I'm sure it is on their minds for the near future, although maybe not ASAP. A drop right now without any meaningful software to accompany it wouldn't accomplish much of anything. They have to know that there is software accompanying the drop, or coming very soon afterwards.

I'm guessing the WiiU launched with the basic model losing money and the premium model being much closer to break-even, if not at a small profit. So even with my rough numbers from before, the premium model may already be close enough to the $325 inflection point that would make dropping to $300 a no-brainer. Getting it to $250 by the fall would be a lot more difficult in the short term, but likely not impossible. First, kill the dual-SKU strategy. One SKU, but drop the Nintendo Land pack-in. Let's say that half of the people buying the premium SKU don't pick up a game with the console because it comes with a pack-in, and that those people will now grab a game (likely 1st-party) when they buy the new SKU. That gives the Nintendo Land pack-in a very rough value of ~$20 that can come off of each hardware unit cost (assuming Nintendo makes about $40 per software unit). So now we're getting closer to making $250 work. I'm thinking something along these lines probably equates to a drop more along the lines of $269 or $279 instead of $250, but yeah - Nintendo wants to get the price down as fast as possible. But they want to keep the financials from becoming a complete mess as well.

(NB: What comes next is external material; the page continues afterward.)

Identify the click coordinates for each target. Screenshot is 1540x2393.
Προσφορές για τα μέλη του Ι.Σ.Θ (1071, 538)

I'm sure they don't want to cut the price, but the situation is worse than 3DS and they acted quickly then..

Ever since Pokemon hit on the GameBoy, the handhelds have been far more important to Nintendo than the home consoles. The handhelds sustain Nintendo - the home consoles can provide some additional revenue streams (and some big ones when they hit a home-run like the Wii), but the handhelds keep Nintendo alive. That's why they cut the very successful GBA short and rushed out the DS to match Sony with the PSP. That's why they took the steps they did with the 3DS. And that's why they didn't cut the Gamecube short and rush out the Wii when it was clear the Gamecube was dead, even though the Wii was basically just a Gamecube with a new controller.

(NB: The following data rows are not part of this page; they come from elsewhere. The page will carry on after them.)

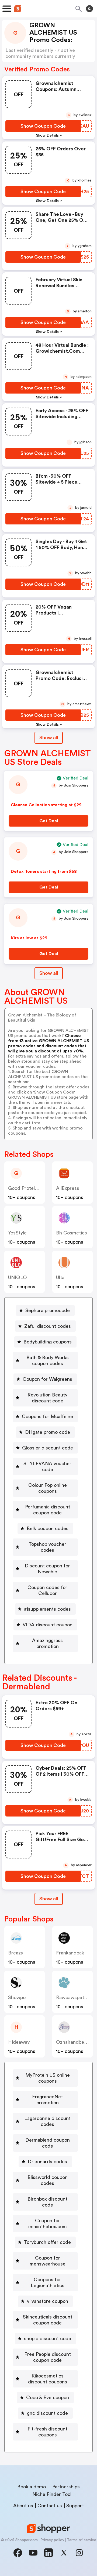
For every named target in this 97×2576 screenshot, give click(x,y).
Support (75, 2505)
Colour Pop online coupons (47, 1488)
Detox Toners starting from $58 (44, 871)
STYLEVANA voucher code (47, 1466)
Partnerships (66, 2486)
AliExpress (67, 1188)
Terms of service (81, 2540)
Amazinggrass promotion (47, 1643)
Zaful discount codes (47, 1326)
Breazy (15, 1952)
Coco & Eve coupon (47, 2397)
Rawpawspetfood (75, 1997)
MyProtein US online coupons (47, 2078)
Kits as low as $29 (29, 938)
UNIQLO (17, 1277)
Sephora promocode (47, 1310)
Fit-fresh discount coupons (47, 2431)
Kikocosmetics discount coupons (47, 2378)
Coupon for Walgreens (47, 1379)
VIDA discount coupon (47, 1624)
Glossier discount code (47, 1447)
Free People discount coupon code (47, 2357)
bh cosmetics (71, 1232)
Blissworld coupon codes (47, 2180)
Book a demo (31, 2486)
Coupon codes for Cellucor (47, 1590)
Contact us (49, 2505)
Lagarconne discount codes (47, 2121)
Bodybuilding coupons (47, 1341)
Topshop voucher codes (47, 1547)
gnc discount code (47, 2413)
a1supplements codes (47, 1609)
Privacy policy (52, 2540)
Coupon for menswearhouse (47, 2260)
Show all (48, 737)
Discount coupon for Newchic (47, 1568)
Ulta (60, 1277)
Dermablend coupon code (47, 2143)
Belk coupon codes (47, 1528)
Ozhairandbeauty (74, 2042)
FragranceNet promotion (47, 2099)
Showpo (17, 1997)
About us (23, 2505)
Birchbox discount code (47, 2202)
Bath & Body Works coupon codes (47, 1360)
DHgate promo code (47, 1432)
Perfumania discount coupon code (47, 1509)
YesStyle (17, 1232)
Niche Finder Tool (51, 2494)
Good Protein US (26, 1188)
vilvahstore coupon (47, 2301)
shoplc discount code (47, 2338)
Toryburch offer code (47, 2242)
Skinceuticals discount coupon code (47, 2319)
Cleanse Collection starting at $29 (46, 805)
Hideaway (19, 2042)
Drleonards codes (47, 2161)
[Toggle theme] (89, 8)
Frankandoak (70, 1952)
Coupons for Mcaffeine (47, 1416)
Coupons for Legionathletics (47, 2282)
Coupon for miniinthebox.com (47, 2223)
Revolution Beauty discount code (47, 1397)
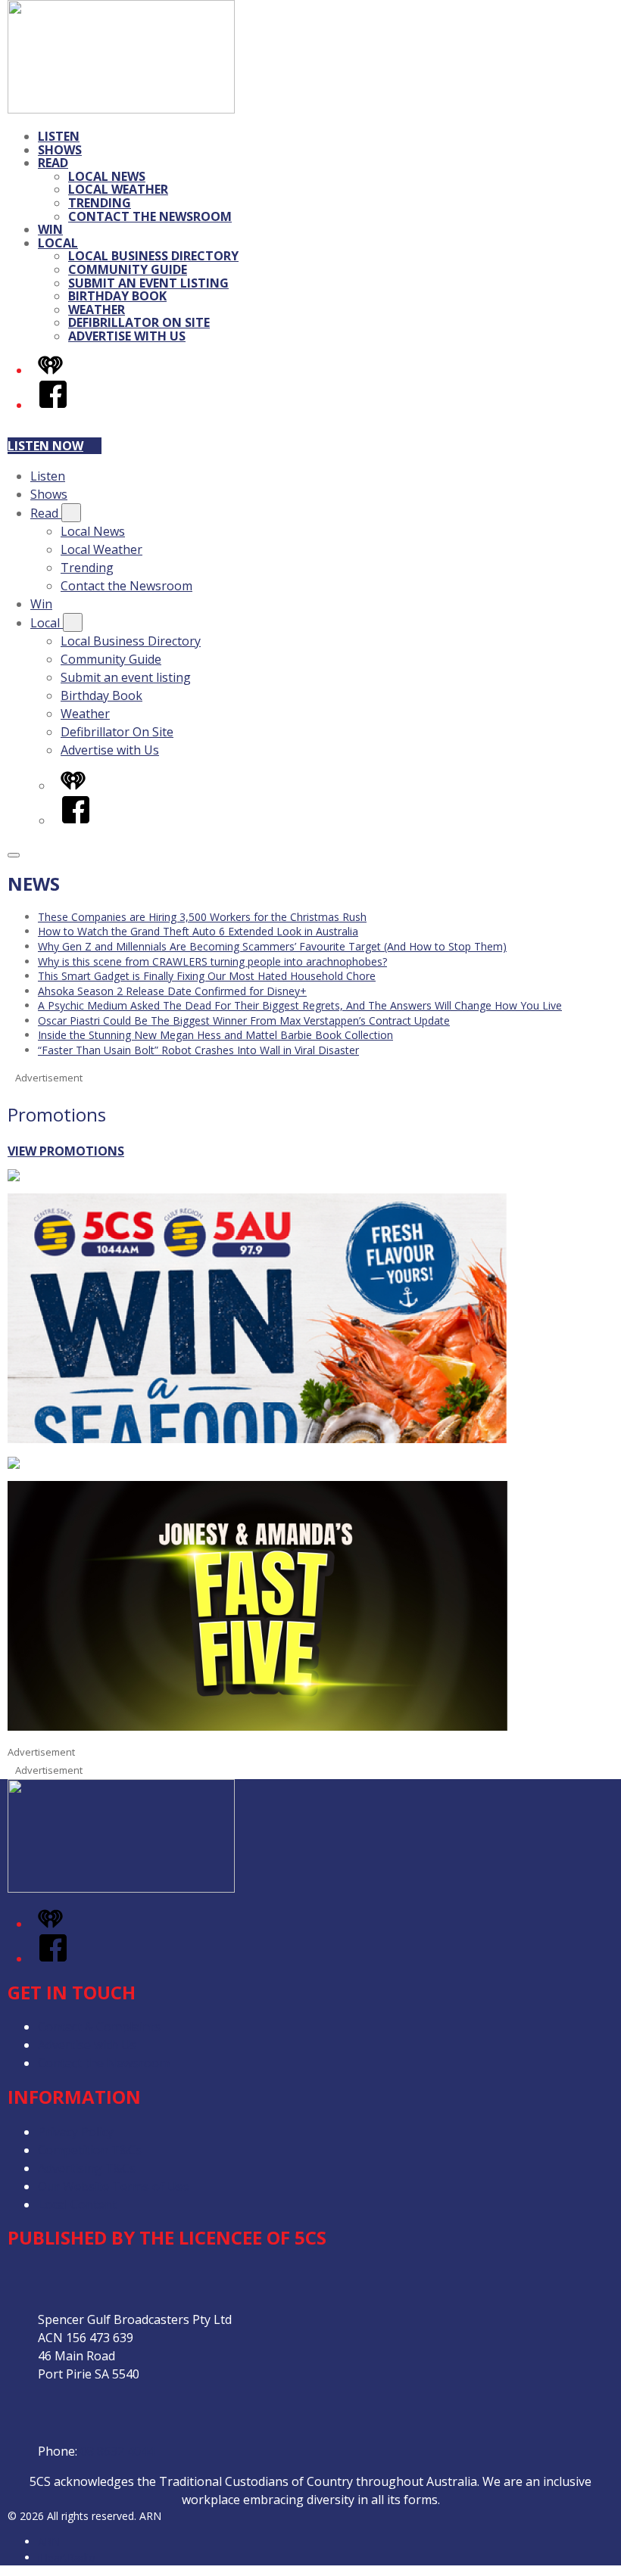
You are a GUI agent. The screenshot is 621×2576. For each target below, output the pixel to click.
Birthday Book (117, 296)
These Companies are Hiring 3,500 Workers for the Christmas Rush (202, 917)
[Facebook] (53, 405)
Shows (60, 150)
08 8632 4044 (117, 2451)
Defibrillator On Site (139, 322)
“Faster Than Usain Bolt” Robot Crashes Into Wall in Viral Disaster (198, 1050)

Also keep in mind, the 3DS launched at a healthy profit per unit. They had room to be aggressive on price without crippling themselves financially - that's not the case with the WiiU. And even with the 3DS price drop, they still had the 3DS hardware profitable again within a year. It was a drastic step, and an important one, but it wasn't the extremely dramatic bloodletting that a lot of people seem to ascribe it to be.